Today was about slowly making our way south from the village of Marxem to the tiny airport in Hannover.
We drove through the Luneburger Heide, learning in the process that Heide means both heather and heath in German. Bizarrely, it also means heathen - reminding us that all three words have the same derivation. Heaven knows where the heathen/ heath thing emerged. One assumes that heathens were originally forced to live on the outskirts of communities. Anyone got a dictionary of etymology?
We visited a strange little stone garden in one particular village, which was filled with various stone sculptures with slightly pretentious titles designed to provoke thought. I didn't do a great deal of thinking, but I did enjoy watching a deer skipping about in the sunshine in the corn fields behind.

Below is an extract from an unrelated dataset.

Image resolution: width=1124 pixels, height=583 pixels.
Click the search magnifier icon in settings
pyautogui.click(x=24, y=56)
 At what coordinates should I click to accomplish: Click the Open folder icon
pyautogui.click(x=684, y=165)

...On through the Heide and deep into the forests around the curiously-named village of Celle. Curiously-named, because there are so few German words beginning with the letter C; just 2 pages in my Mum's mini-dictionary and most of them are foreign words.
Lurking like a terrible shadow in the forests near Celle is Bergen-Belsen concentration camp; a dark, sad, windswept place. Unlike Auschwitz there's nothing left of the original buildings, just a few monuments, one or two latter-day gravestones and huge mounds of earth marking the spot where several mass-burials took place. Here a thousand corpses, there eight hundred, there five thousand. Bewildering numbers, one of whom, of course, was Anne Frank, who died of Typhoid there in 1945.

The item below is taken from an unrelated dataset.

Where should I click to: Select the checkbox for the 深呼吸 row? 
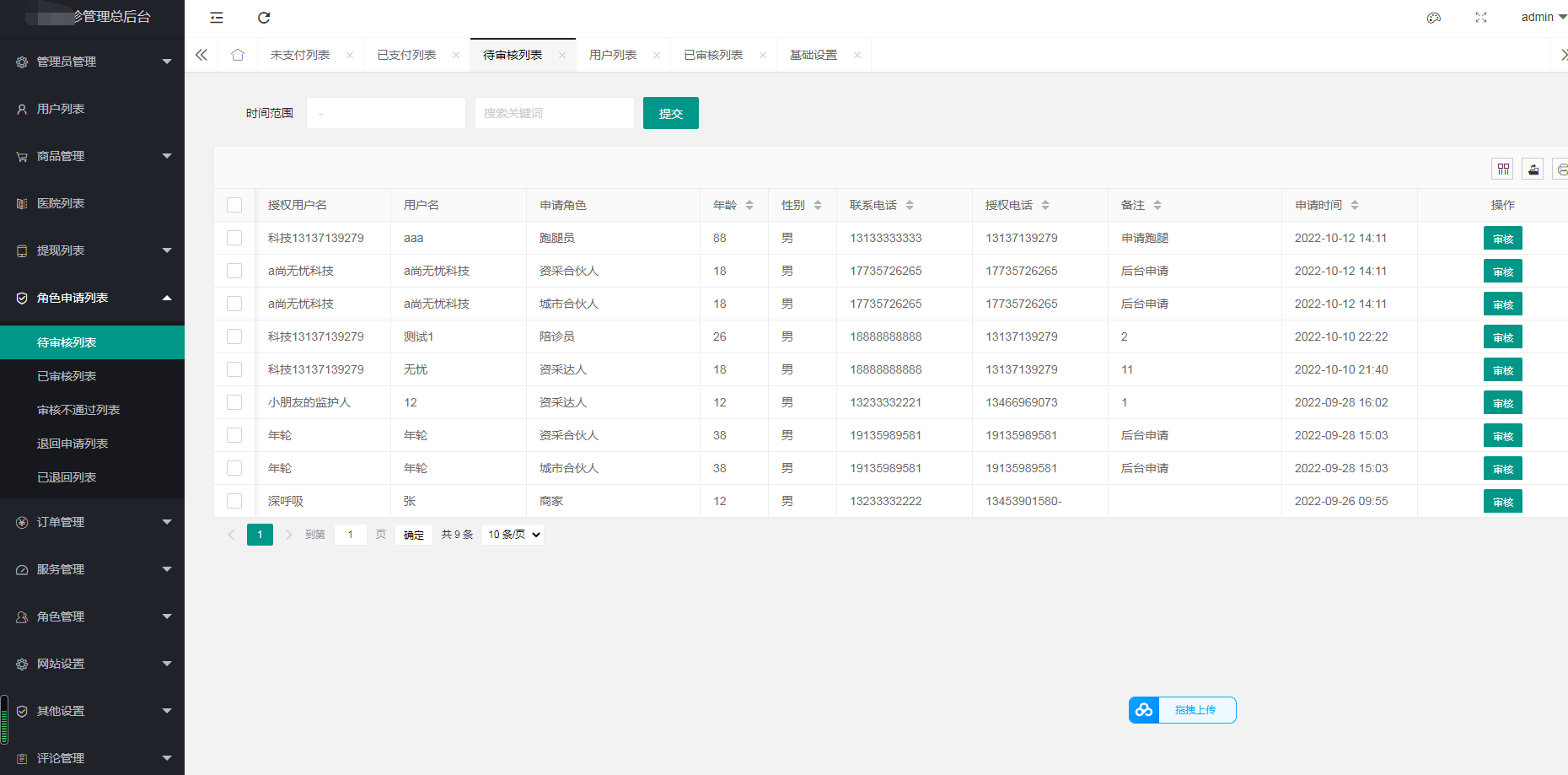234,501
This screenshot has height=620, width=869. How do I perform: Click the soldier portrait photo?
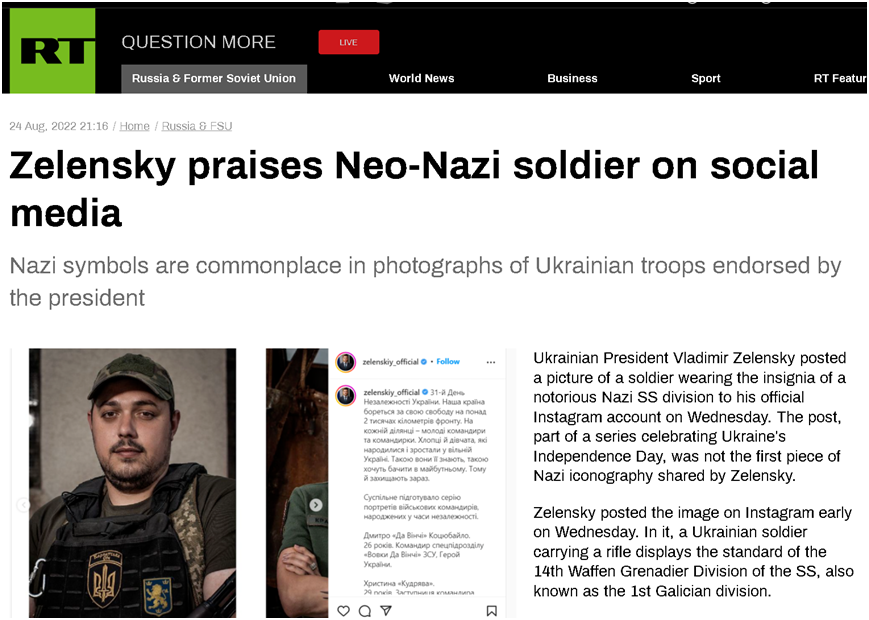point(133,480)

We walked around in silence, not even attempting to comprehend. I can't begin to explain why a thoroughly decent race of people would be complicit, or at least turn a blind eye to that level of barbarity. I suppose we can only really view the place as a warning to us all. One moment we're complaining about inflation, high taxes and immigration and then a politician comes along who seems to have all the answers... Begging the question; how far would you take things if you thought what you were doing was legitimate? If you were only obeying orders?
It's a weird spot, which felt at least partially at peace. Each monument is piled high with an infinite number of tiny stones, each signifying another visitor, another tiny chink of love sprinkled helplessly onto the horror. Many tears must have fallen onto that ground. Many notes of apology must have been shoved into cracks between monuments and written in silver pen onto stones. Ultimately, it's a place where words aren't enough to express the enormity of the emotions which are inevitably stirred.

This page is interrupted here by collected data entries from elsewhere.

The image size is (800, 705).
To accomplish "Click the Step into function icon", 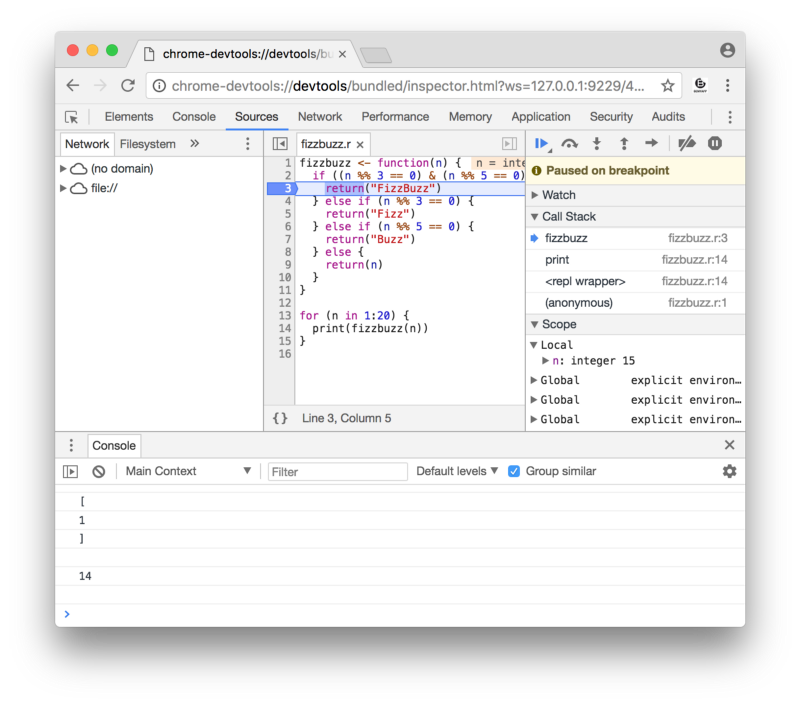I will tap(597, 144).
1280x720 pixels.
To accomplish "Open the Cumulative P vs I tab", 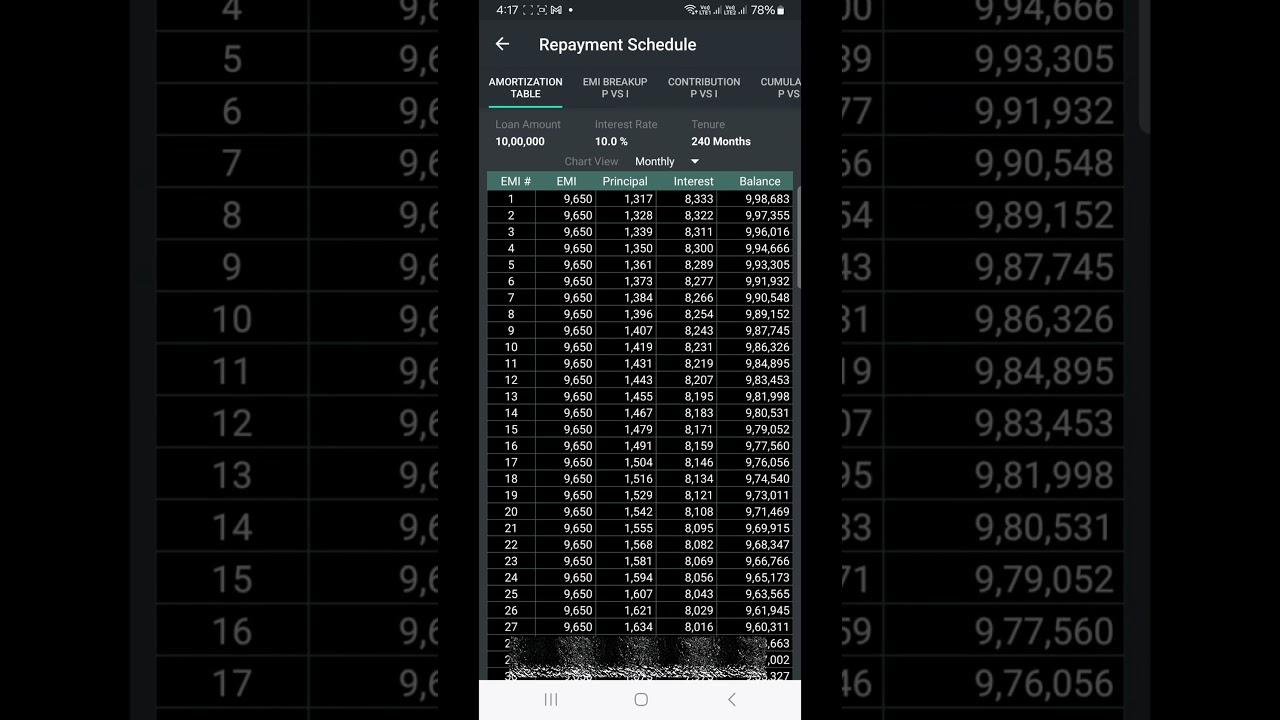I will [x=781, y=88].
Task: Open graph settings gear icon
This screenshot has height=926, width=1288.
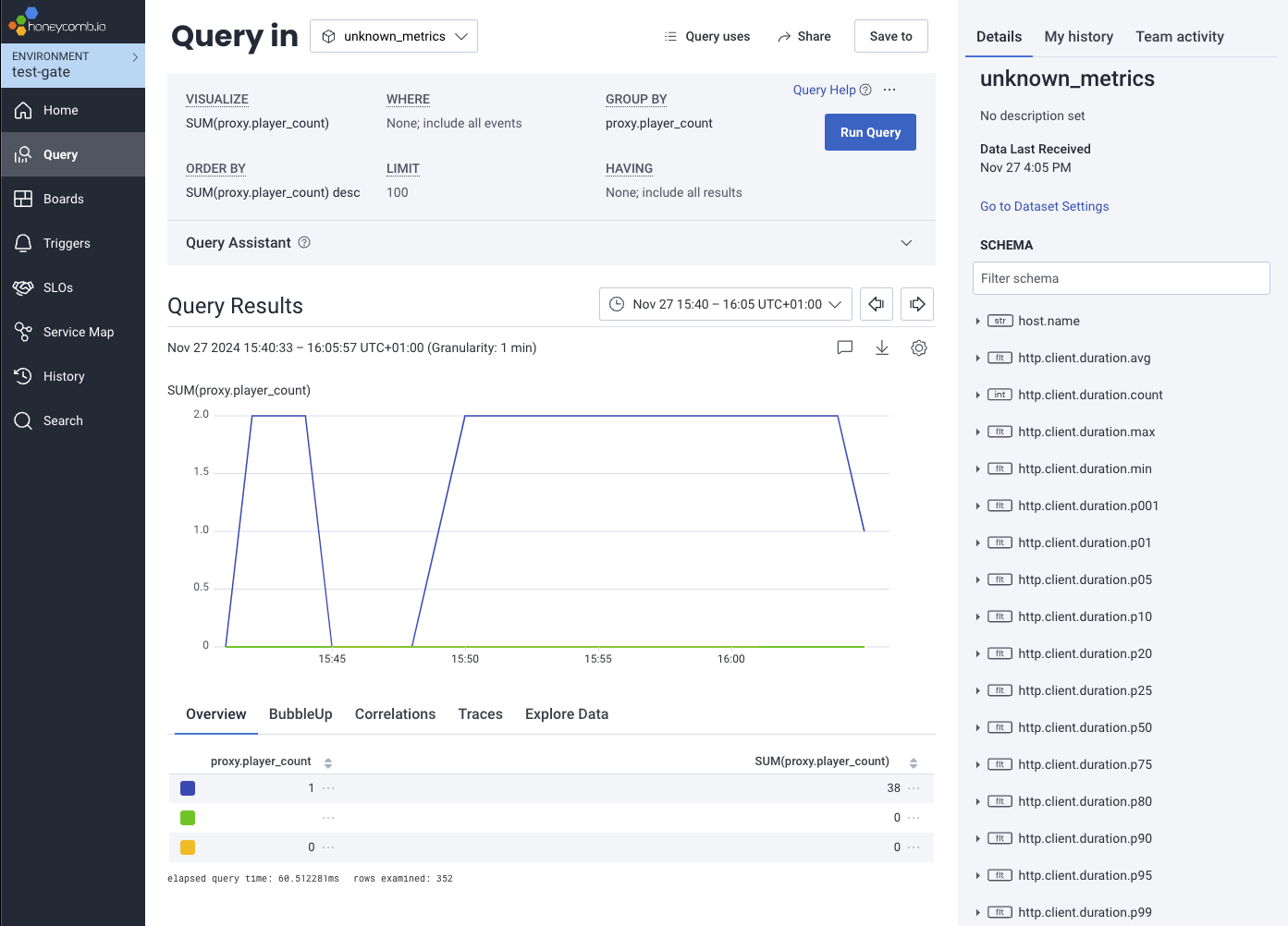Action: 918,347
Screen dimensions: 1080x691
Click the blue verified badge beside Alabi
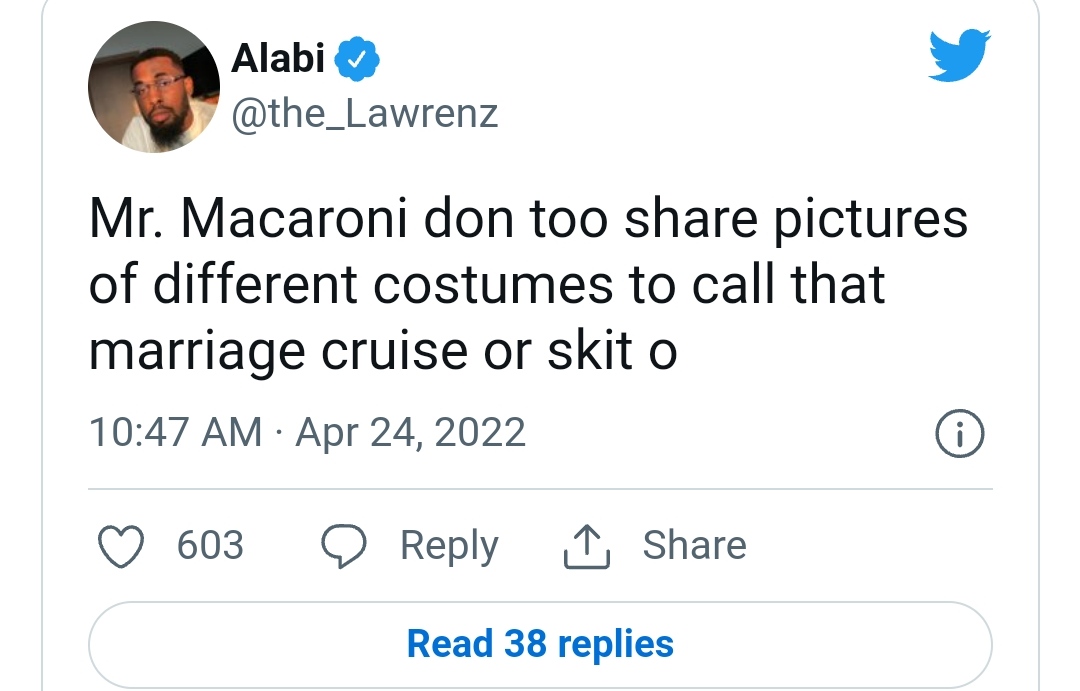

There's an large army camp somewhere close to the site and our journey between the monuments was accompanied by the eerie sounds of machine guns in the distance, carried to us on a light breeze. It was a curiously chilling addition to a curiously chilling occasion.
We went from Belsen into Hannover city centre, which is a deeply horrible place. Shops. Shops. More shops. Men wearing yellow jumpers selling bratwurst from little plastic tables. Every shop you'd expect to find in any city centre, anywhere in the world, including, I'm saddened to say, Claire's Accessories. But for the tragic Bratwurst seller under his multicoloured umbrella hat and holding a bottle of mustard, I could have been standing in Milton Keynes. There were no old buildings - or parks; just a heap of well-polished concrete, steel and glass. This is a town with no soul.
We based ourselves in a department store. We even ate in the department store. Hannover is where our royal family comes from... And it's horrid. Truly ghastly. If anyone offers you a free trip there, run like a crazy thing in the opposite direction!
350 years ago, Pepys spent the day weighing the crusedos which Lord Sandwich had collected during his time in Portugal. A crusedo was a Portuguese coin, and in those days, the only way a currency could be converted was by weighing it. 3000 crucedos was apparently equivalent to about 550l. So there!